Cereal Chem 53:678 - 682. | VIEW
ARTICLE
Effect of Substituting Glucose for Sucrose in Baked, Wheat-Flour Based Diets on Growth and Liver Composition of Rats.
D. R. Landes and J. Miller. Copyright 1976 by the American Association of Cereal Chemists, Inc.
Weanling rats were fed diets containing 20% sugar in the form of sucrose or glucose or combinations of the two.

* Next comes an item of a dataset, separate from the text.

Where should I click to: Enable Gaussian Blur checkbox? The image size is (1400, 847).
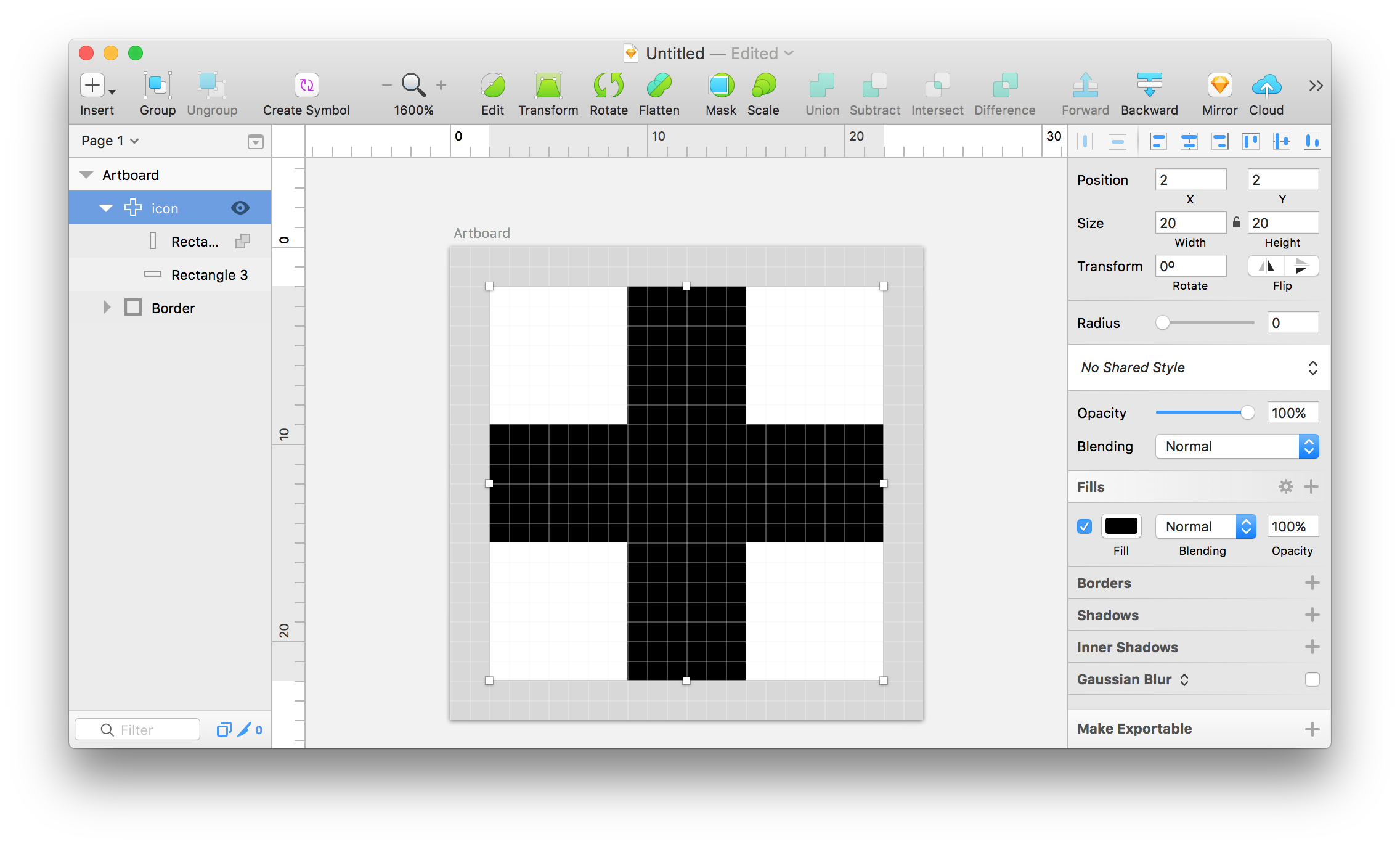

The dry ingredients, including wheat flour, soybean flour, nonfat milk solids, oil, minerals, vitamins, baking powder, and sugar were mixed with water and baked. After baking, the diets were lyophilized, ground, and fed ad libitum to the animals. Significant reductions in weight gain and feed efficiency were observed in the animals receiving the diet containing as little as 5% glucose. Further substitution of glucose for sucrose in the diets resulted in decreased size and number of hepatic cells and increased concentration of lipid in the liver. These results indicate that substitution of glucose for sucrose had significant detrimental effects on the nutritional quality of this wheat-flour based diet. It is possible that nutritional quality of some food products may be jeopardized (without organoleptic or functional properties being noticeably affected) by substitution of small quantities of less expensive corn-derived sweeteners for sucrose.